▶ SOURCE DATA
========================================
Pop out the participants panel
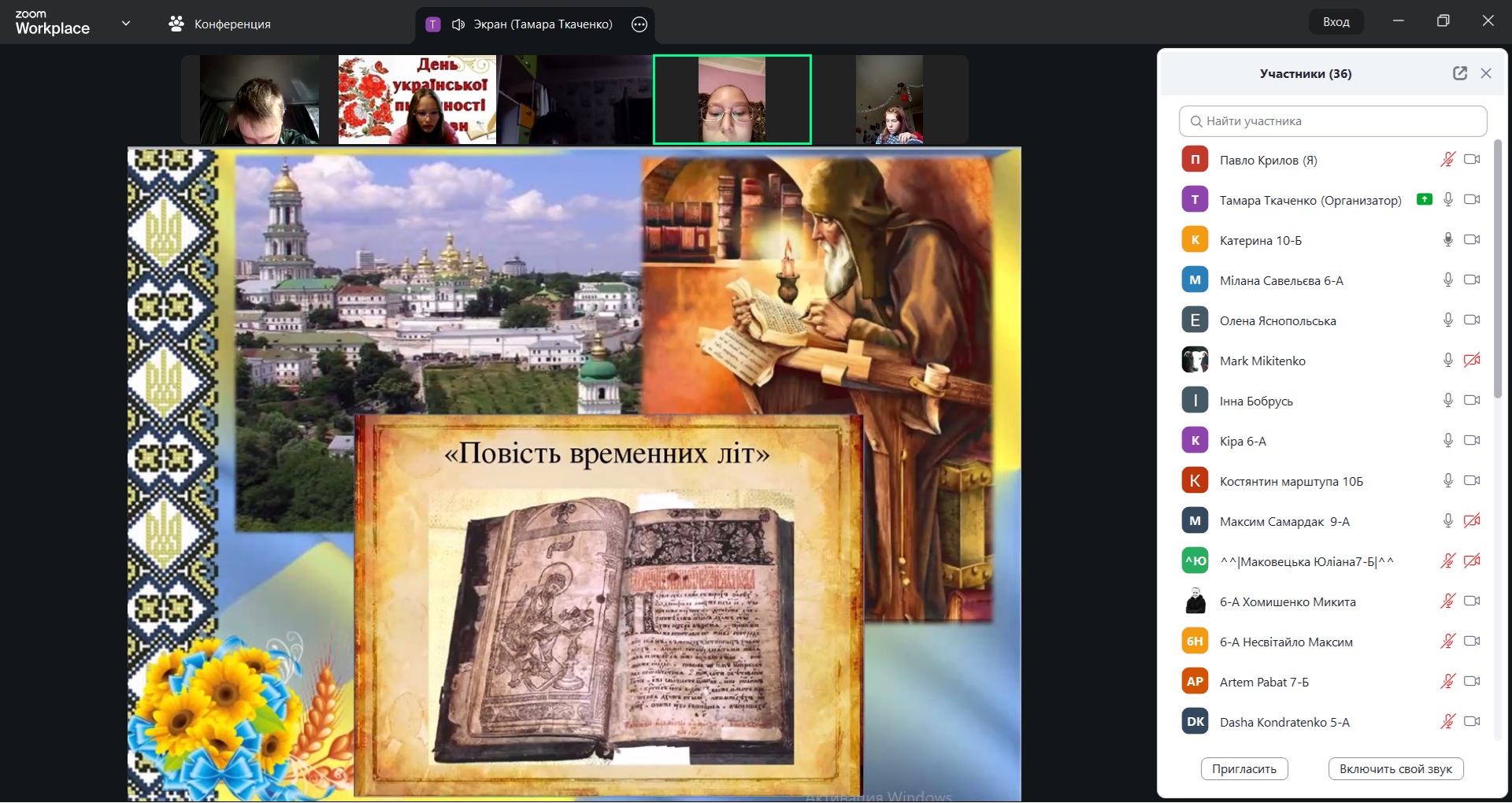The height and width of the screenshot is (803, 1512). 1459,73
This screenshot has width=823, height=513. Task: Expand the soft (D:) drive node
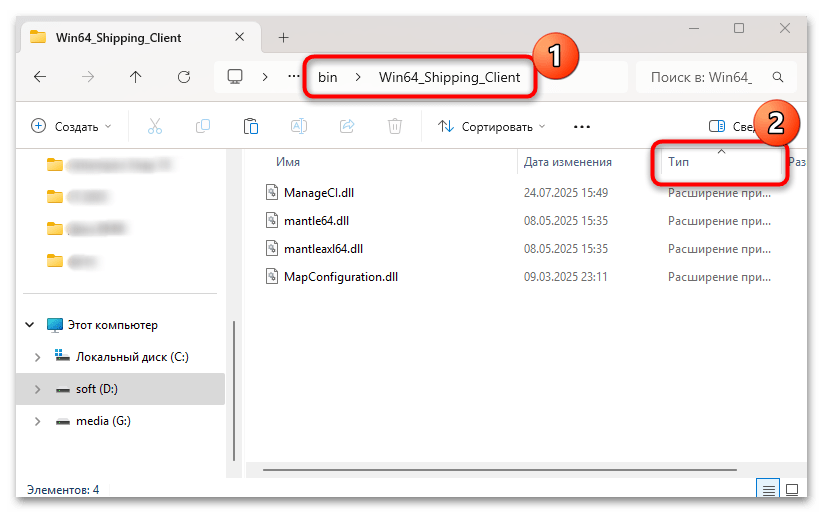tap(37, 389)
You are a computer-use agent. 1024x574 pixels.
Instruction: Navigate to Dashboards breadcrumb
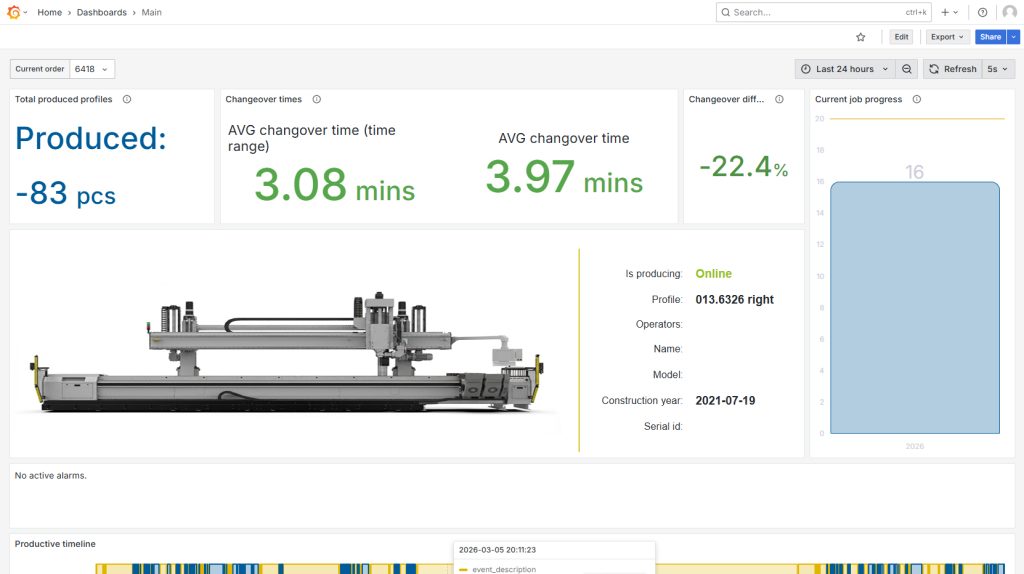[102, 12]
========================================
Starting at the line that contains "Instruction: Navigate to", extract each line through the last line of the material exactly as written, and include no pictures.

▶ YOUR SOLUTION
Instruction: Navigate to Dashboards breadcrumb
[102, 12]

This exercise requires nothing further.